---- Текст для анализа

Церебральный паралич — это не приговор, но это состояние на всю жизнь. С детством оно не заканчивается. Мозг нельзя «починить» так, чтобы он снова стал здоровым, и ребенок начал двигаться как все. Но можно сопровождать: помочь ему дотянуться до ложки, сесть, ползать, перемещаться с поддержкой, взаимодействовать. Это не про чудо — это про непрерывную, профессиональную, встроенную в повседневность помощь.
Если жизнь каких-то мальчика или девочки, пусть и незнакомых нам лично, важна и дорога, — это как раз ответ на вопрос, почему мы как общество должны участвовать в ней и далее. Реабилитационные услуги нужны всю жизнь. И чем они ближе — буквально, географически, ближе — тем больше от них пользы. Чем доступнее эти услуги, чем легче они встраиваются в обычную детскую жизнь, тем они эффективнее. И это, наверное, дополнительный ответ: чем больше будет таких мест, тем больше эти сохраненные врачами жизни вообще будут похожи на жизнь.
Это не история про точечную благотворительность или «спонсорство ребенка». Это вопрос инфраструктуры, доступности, качества жизни — и справедливости. Именно здесь бизнес может сыграть важную роль: не как меценат, а как партнер, который помогает сделать жизнь по-настоящему устойчивой.
— Что может увидеть бизнес в этой теме, кроме гуманитарного измерения?
— Это очень экономичная логика. Бизнес понимает, что техобслуживание машины — это важно. Люди — сложнее, но суть та же. Функциональность требует ухода. И да — это можно строить как систему: пользователь — семья, плательщик — государство, страховая, благотворитель. А компания — участник, который знает, зачем он в процессе.
То, что бизнес в своих отчетах часто называет «устойчивостью», в реальности демонстрируют именно некоммерческие организации. Это и есть настоящая устойчивая структура: они работают много лет, могут показать, чем занимались десять лет назад, что изменилось и почему. Они отслеживают эффект, обучают, адаптируются и при этом обязаны говорить на понятном языке.
Не демонстрировать мастерство, а делать так, чтобы семья действительно могла унести в свою жизнь работающие стратегии. Устойчивость — это не слово, а практика. И именно в таких организациях она и живет.
— Если компания сегодня хочет начать помогать системно и осознанно, что бы вы посоветовали ей в первую очередь?
— На самом деле ничего плохого в «голосовании сердцем» нет. Если вы начинаете с того, что вас цепляет эмоционально, — это нормально. Допустим, вы хотите помогать бездомным животным. Посмотрите, что делают в этой сфере на глобальном уровне. Посмотрите, что делают рядом. Кто работает так, как вы бы хотели. А дальше — уточните, что именно вас волнует. Может быть, вы хотите, чтобы животных быстрее пристраивали. А может, чтобы пенсионеры в вашем районе не расставались с питомцами из-за дорогих ветеринарных услуг. И подумайте, на что вы действительно можете повлиять.

--------

**Выполните задания:**
• A. Кто, согласно тексту о помощи детям с церебральным параличом, в реальности демонстрирует то, что бизнес в своих отчетах называет «устойчивостью»?
• B. Процитируйте фрагмент текста о помощи детям с церебральным параличом, начиная со слов «Церебральный паралич —» и заканчивая словами «в повседневность помощь.».

---- Извлеченные записи

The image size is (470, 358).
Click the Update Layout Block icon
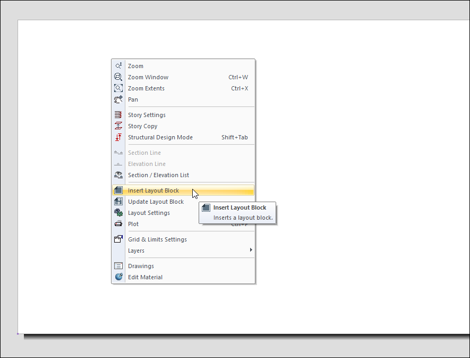click(118, 202)
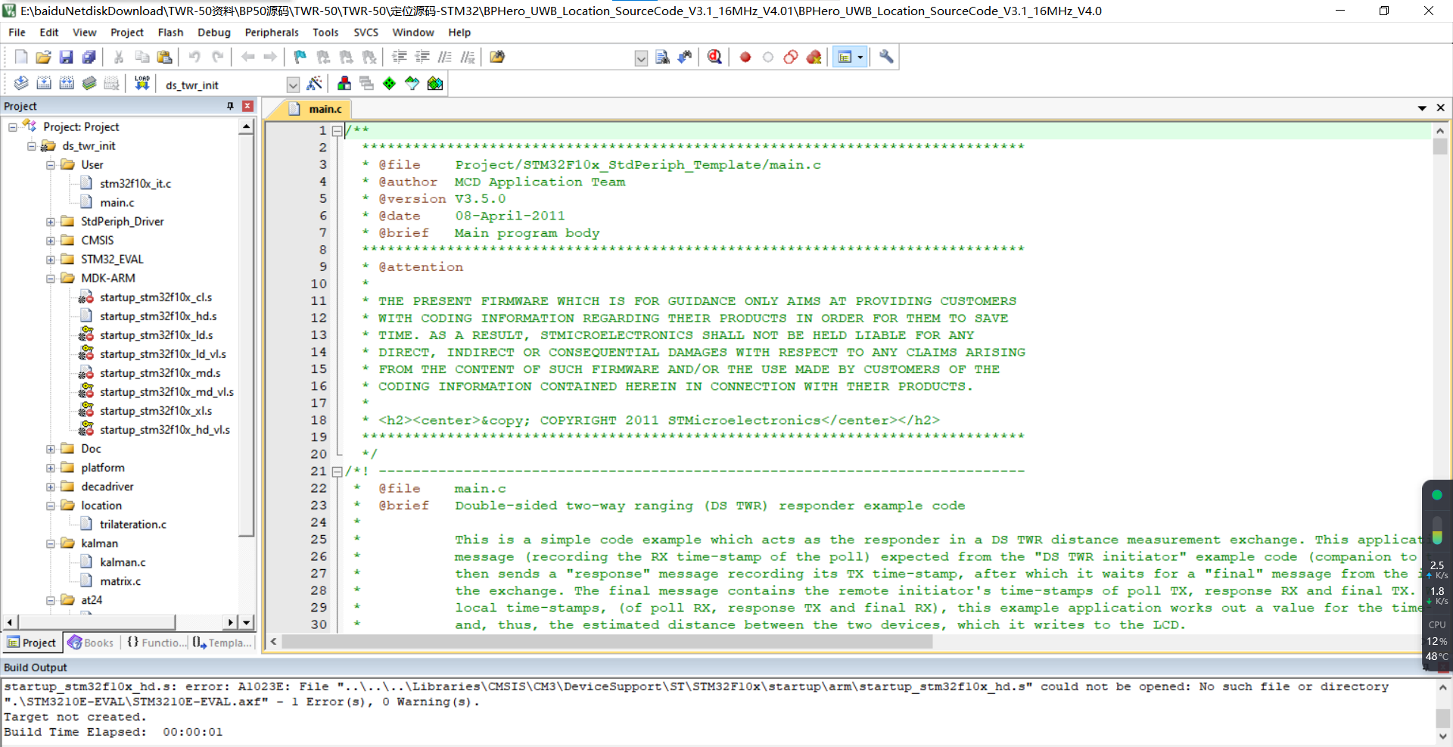This screenshot has width=1453, height=747.
Task: Expand the StdPeriph_Driver folder
Action: [51, 222]
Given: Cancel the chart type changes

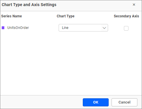Looking at the screenshot, I should point(124,102).
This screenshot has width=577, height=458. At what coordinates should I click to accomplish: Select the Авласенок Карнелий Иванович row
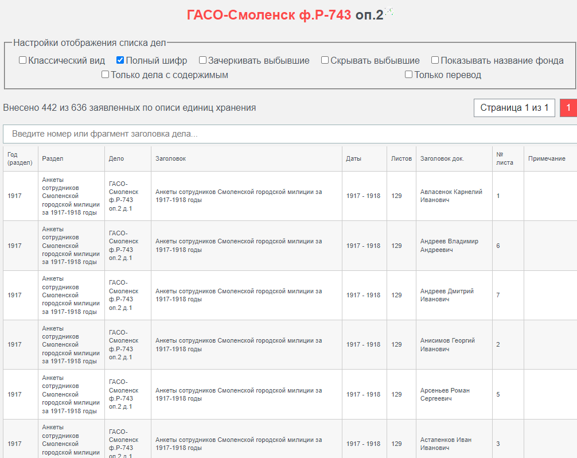point(290,196)

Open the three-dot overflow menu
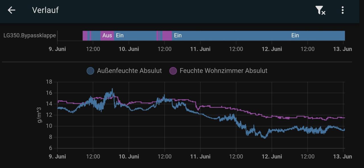(x=343, y=10)
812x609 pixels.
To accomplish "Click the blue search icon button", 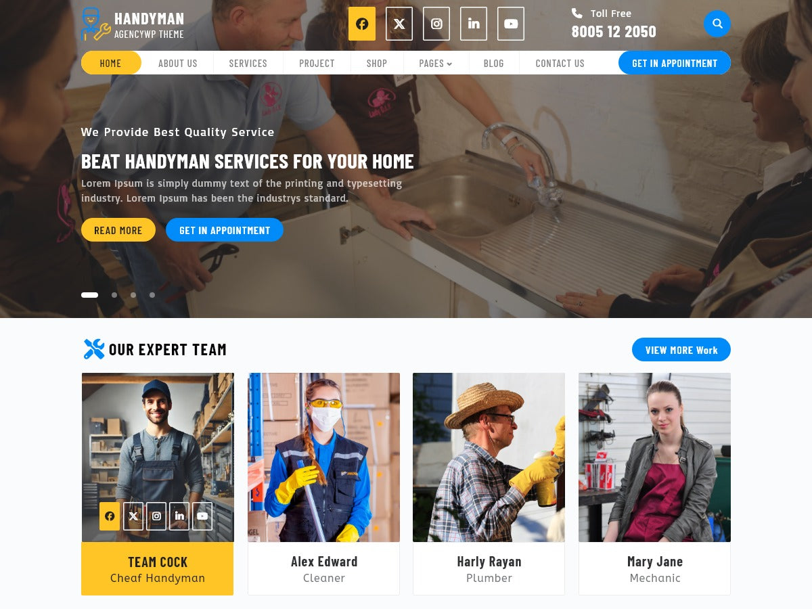I will point(717,24).
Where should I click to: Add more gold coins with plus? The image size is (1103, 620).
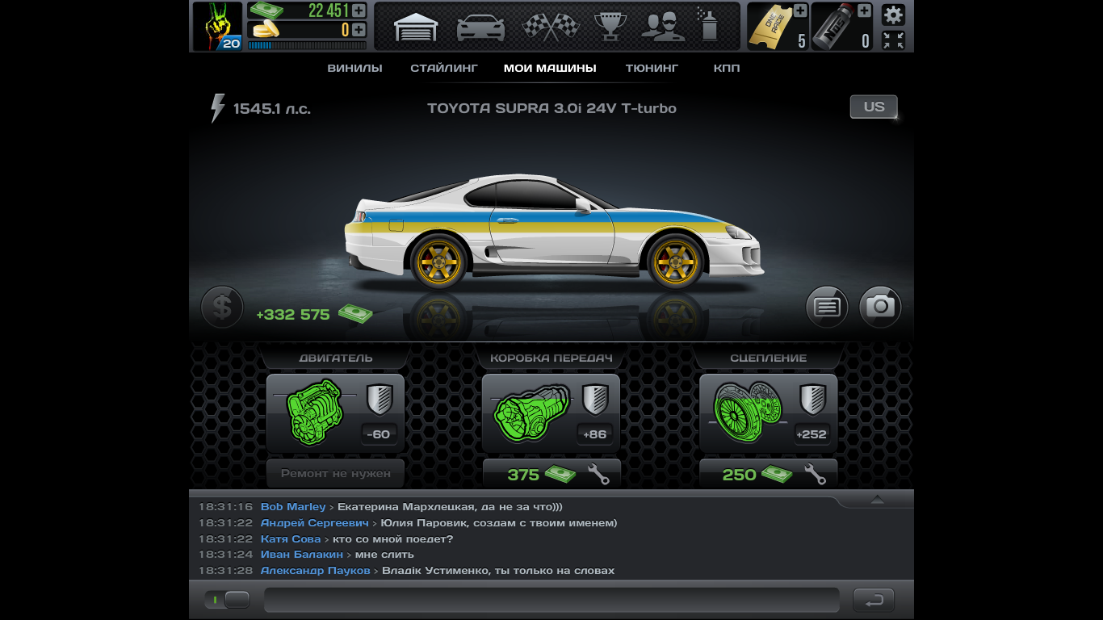tap(359, 30)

--------

**Ответы на задания:**
• A. Некоммерческие организации.

• B.
Церебральный паралич — это не приговор, но это состояние на всю жизнь. С детством оно не заканчивается. Мозг нельзя «починить» так, чтобы он снова стал здоровым, и ребенок начал двигаться как все. Но можно сопровождать: помочь ему дотянуться до ложки, сесть, ползать, перемещаться с поддержкой, взаимодействовать. Это не про чудо — это про непрерывную, профессиональную, встроенную в повседневность помощь.